To say this is not to fall for the notion that Brexit suddenly makes Britain insignificant, relegated to the second division, a quaint offshore island of little consequence. That’s not true. Britain remains in the top 10 of most global rankings, and the top half dozen of those that confer most weight – economic, military, education, stability, soft power. Beware the easy myth of terminal decline. [...]
Britain has nevertheless lost influence and will continue to do so because of Brexit. Boris Johnson went on the Today programme earlier today, partly to talk up Britain’s relationship with Trump, but also to claim that Britain’s long embrace of the US makes us the ally that can shift Trump’s America “into a better place” on issues such as Nato, climate change and the Iran nuclear accord.

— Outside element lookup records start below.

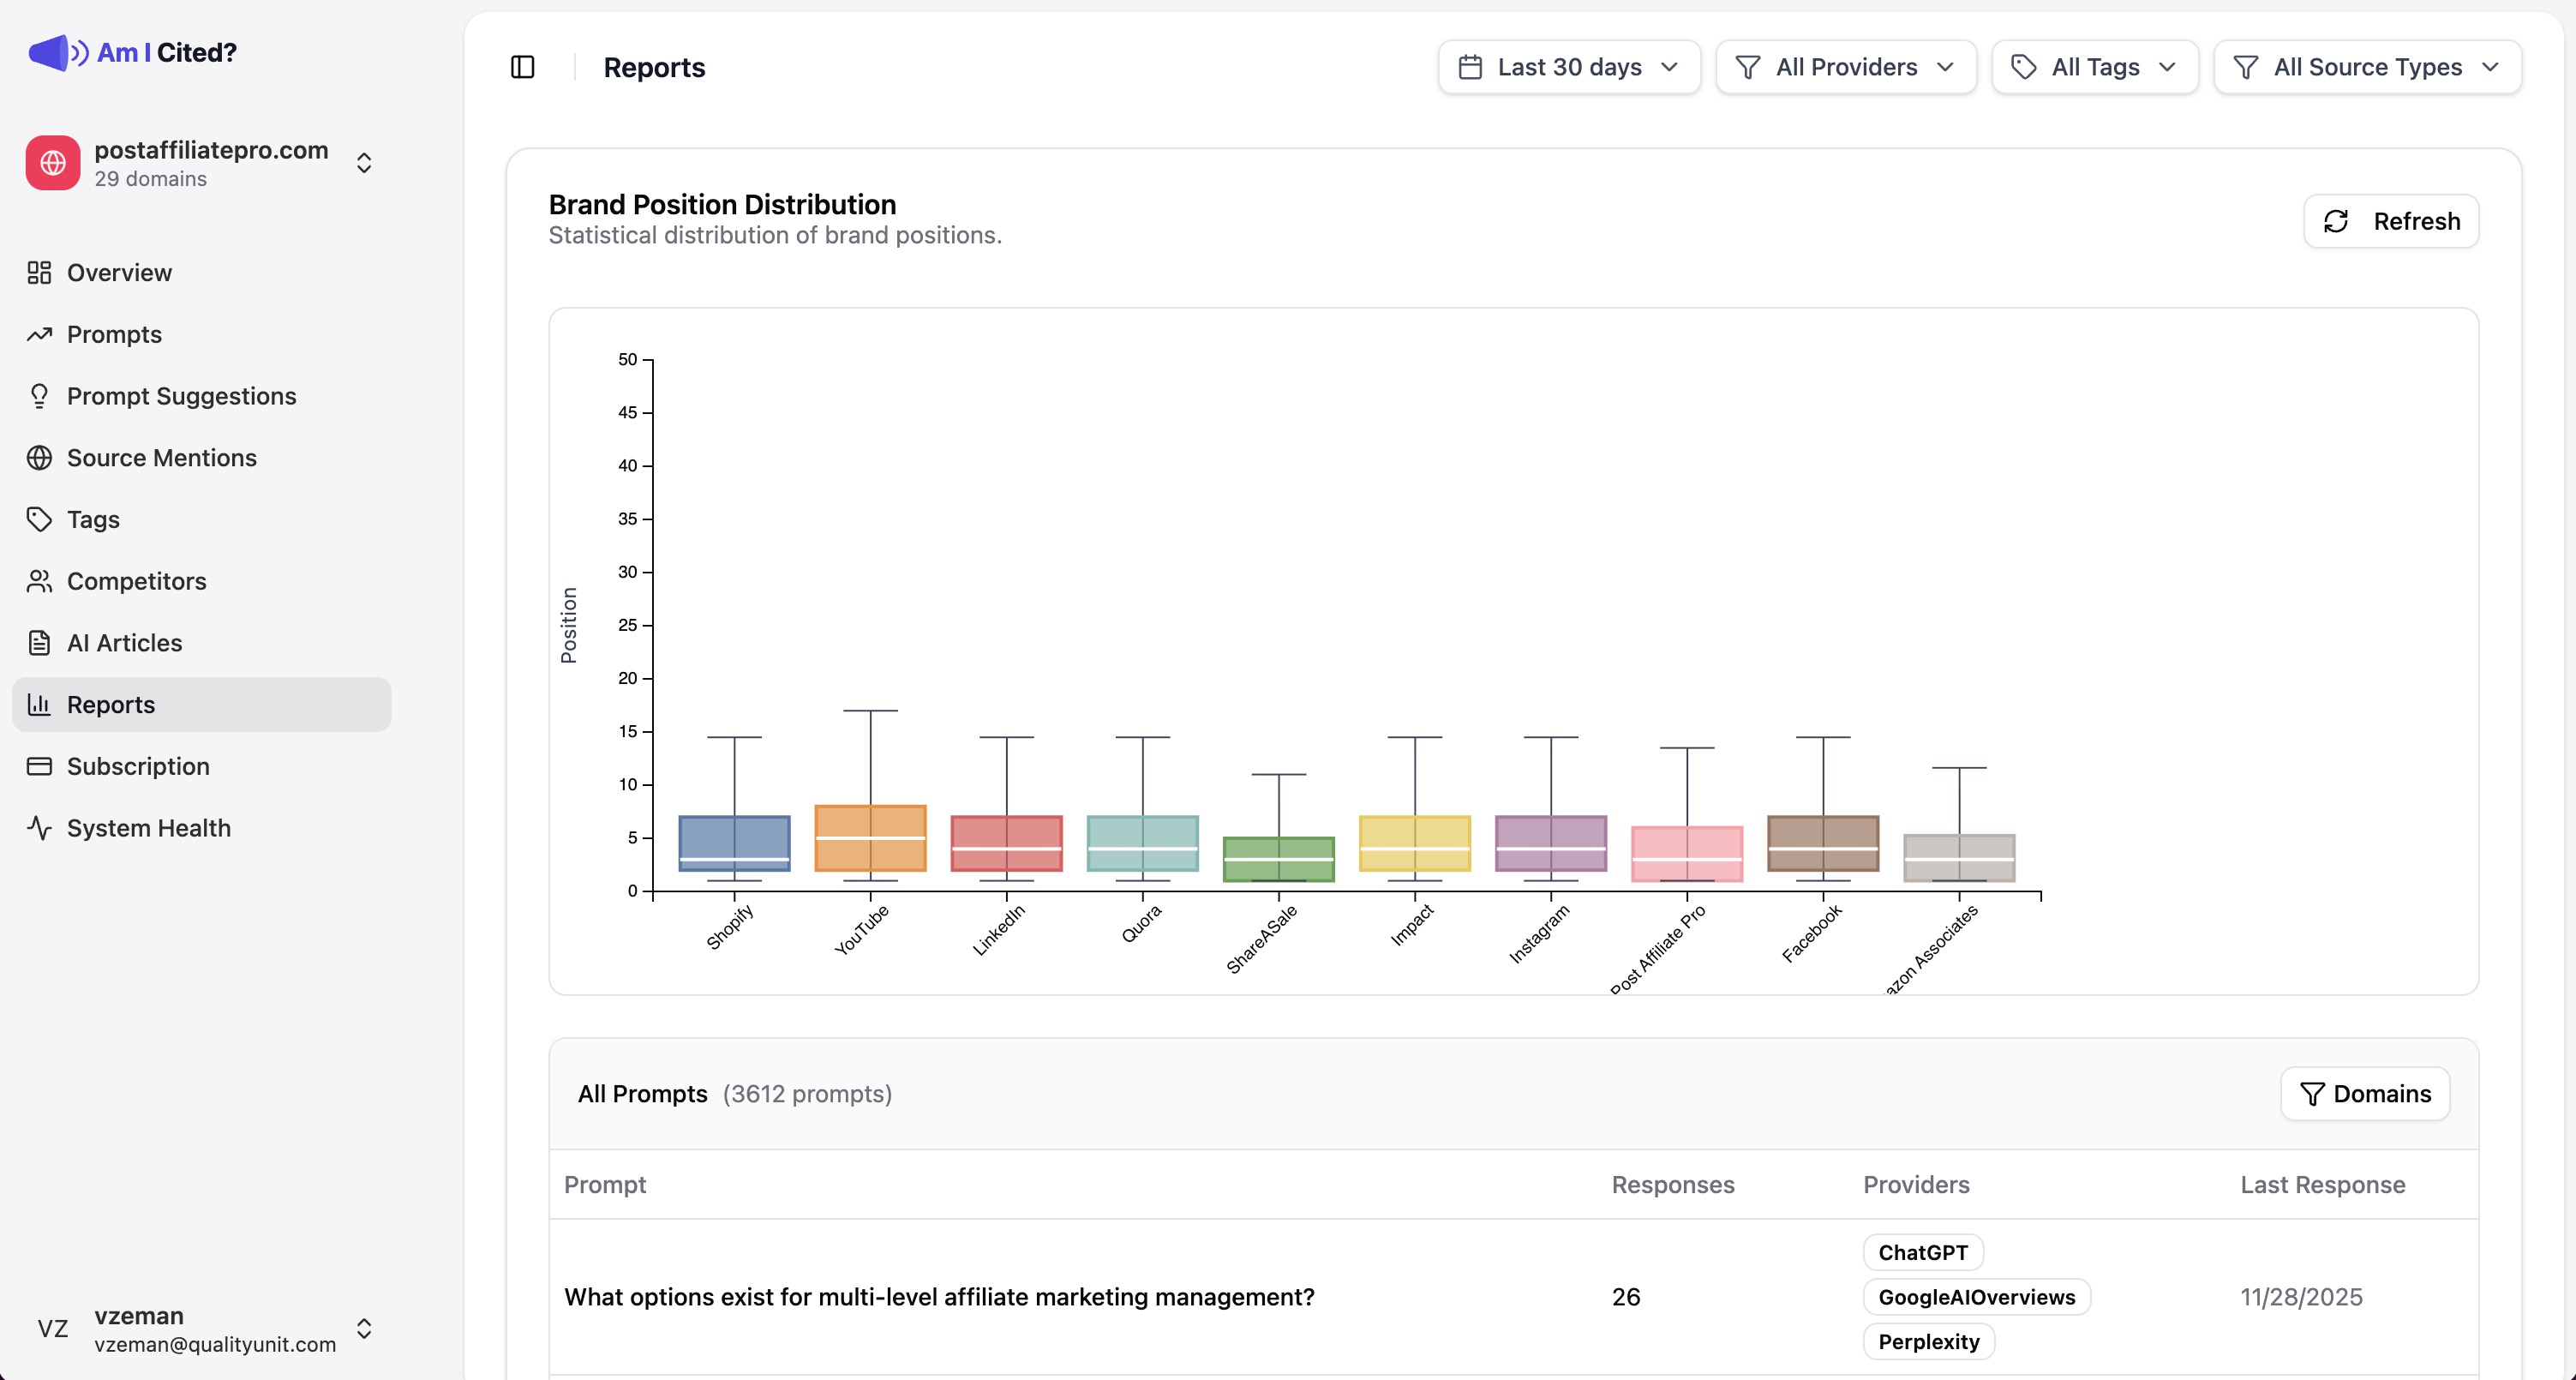Click the Competitors people icon
The height and width of the screenshot is (1380, 2576).
pos(39,580)
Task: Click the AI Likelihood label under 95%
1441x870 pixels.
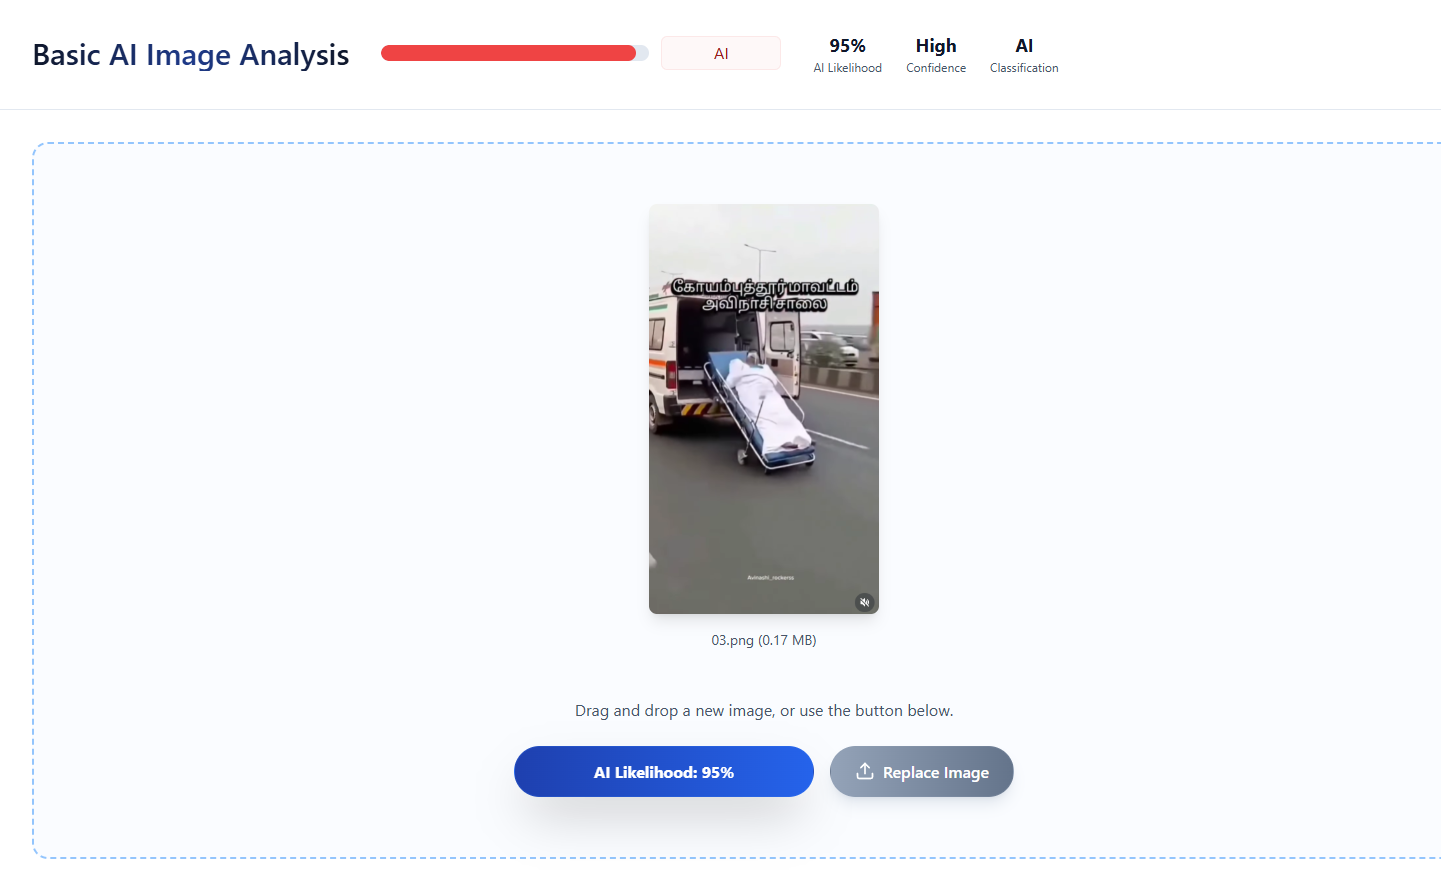Action: point(847,68)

To put it at its mildest, it was ironic that Johnson could make that tendentious claim on the day when Sir John Chilcot raised fresh criticisms of Tony Blair’s Iraq policy and Trump delivered a highly nationalistic speech in Warsaw. Blair too thought that Britain could shift the US into a better place – or at least that was what he said he thought. But as Chilcot said, the amount of effective influence exerted by Britain on America in 2003 was “very slight and short-lived”. Things do not change.

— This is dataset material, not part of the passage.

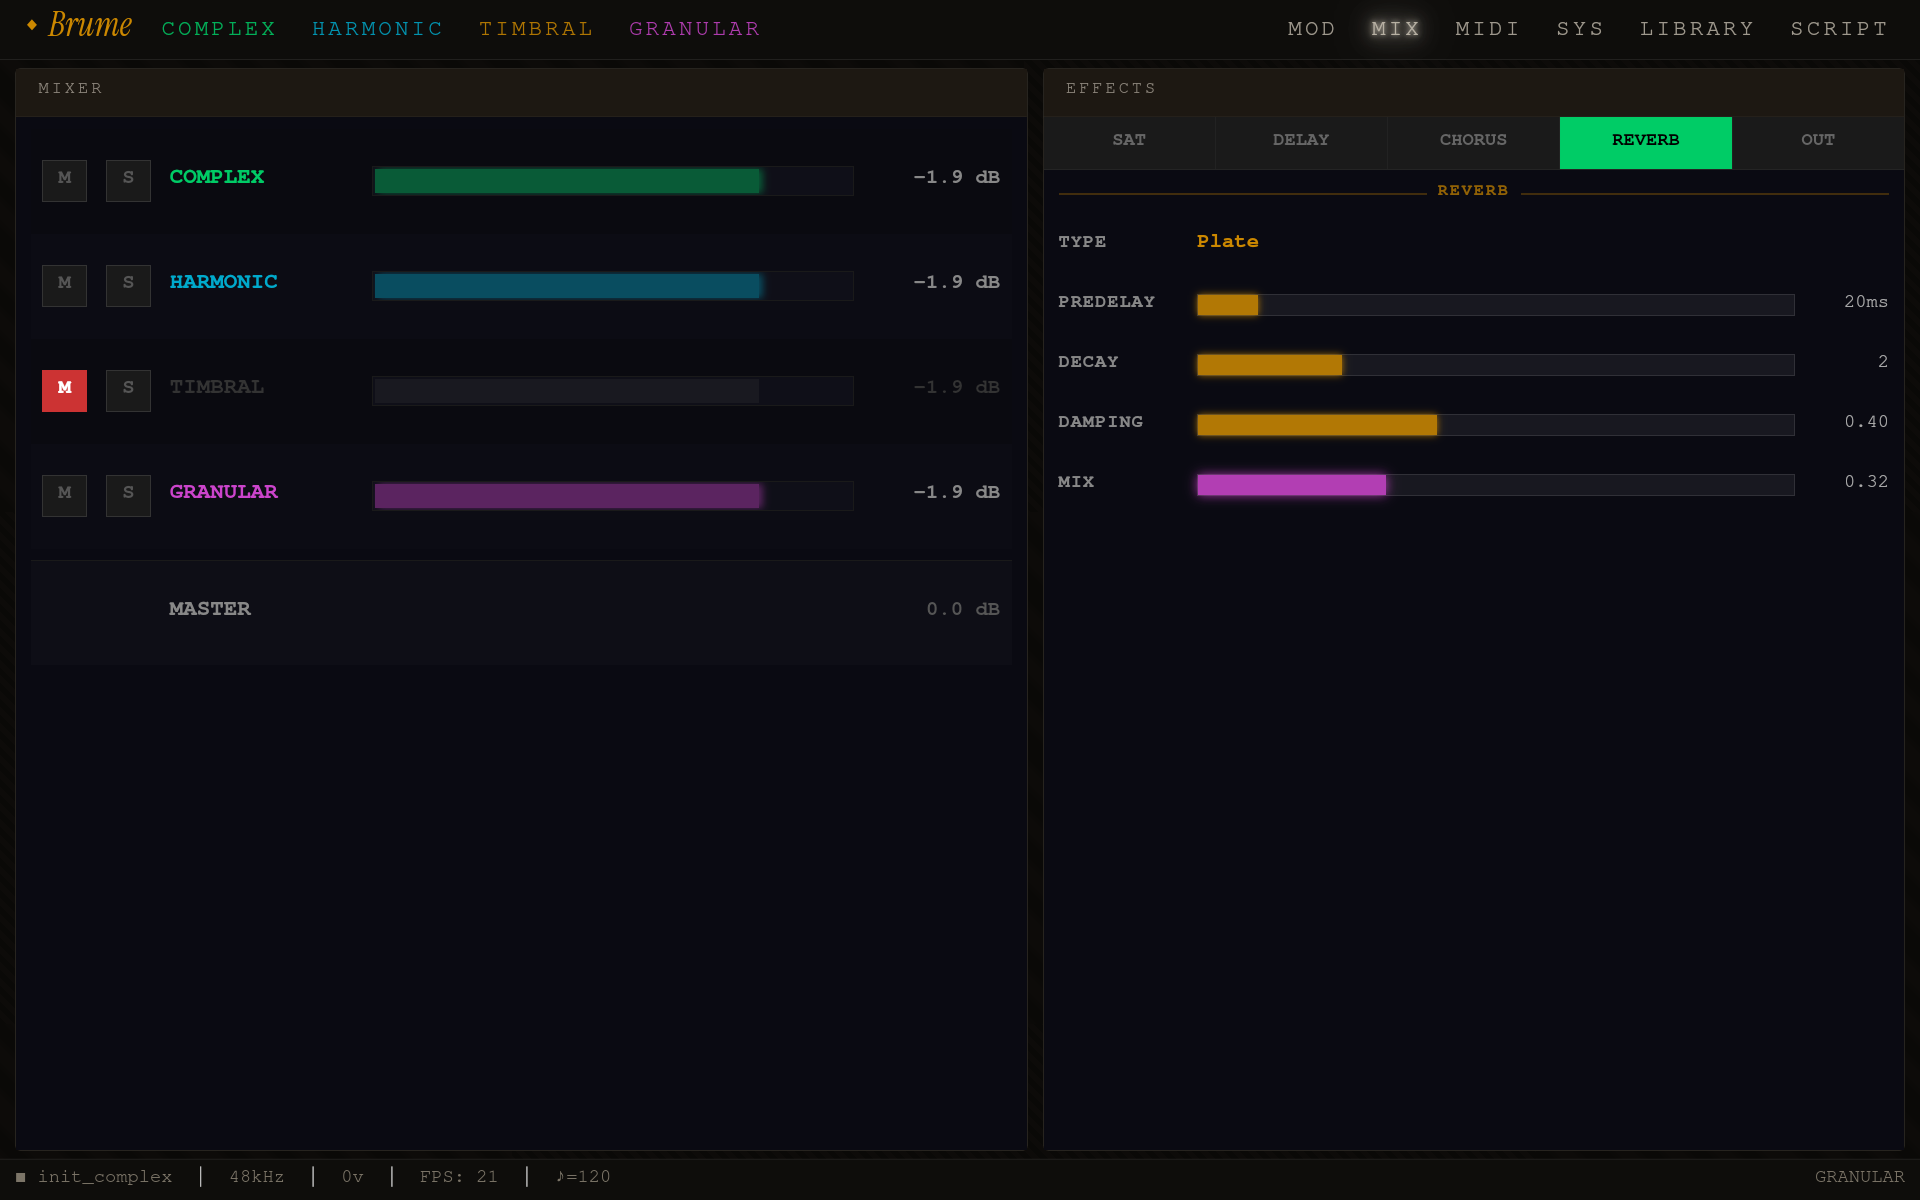Solo the HARMONIC channel
The width and height of the screenshot is (1920, 1200).
128,285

And it was doubly ironic that Johnson should make the influence claim on a day when one of his most recent predecessors as Conservative foreign secretary was knocking it down. Shortly after Johnson’s BBC interview, William Hague told a House of Lords committee that Britain’s influence over America and in world affairs more generally was being significantly weakened by leaving the EU. Hague made three strong points. Britain’s global clout has been amplified by EU membership. Britain’s self-image as a bridge with America mattered because it was a bridge that reached to Europe. And Britain’s role in Europe helped to prevent fragmentation within the Nato alliance. That influence will now inescapably diminish.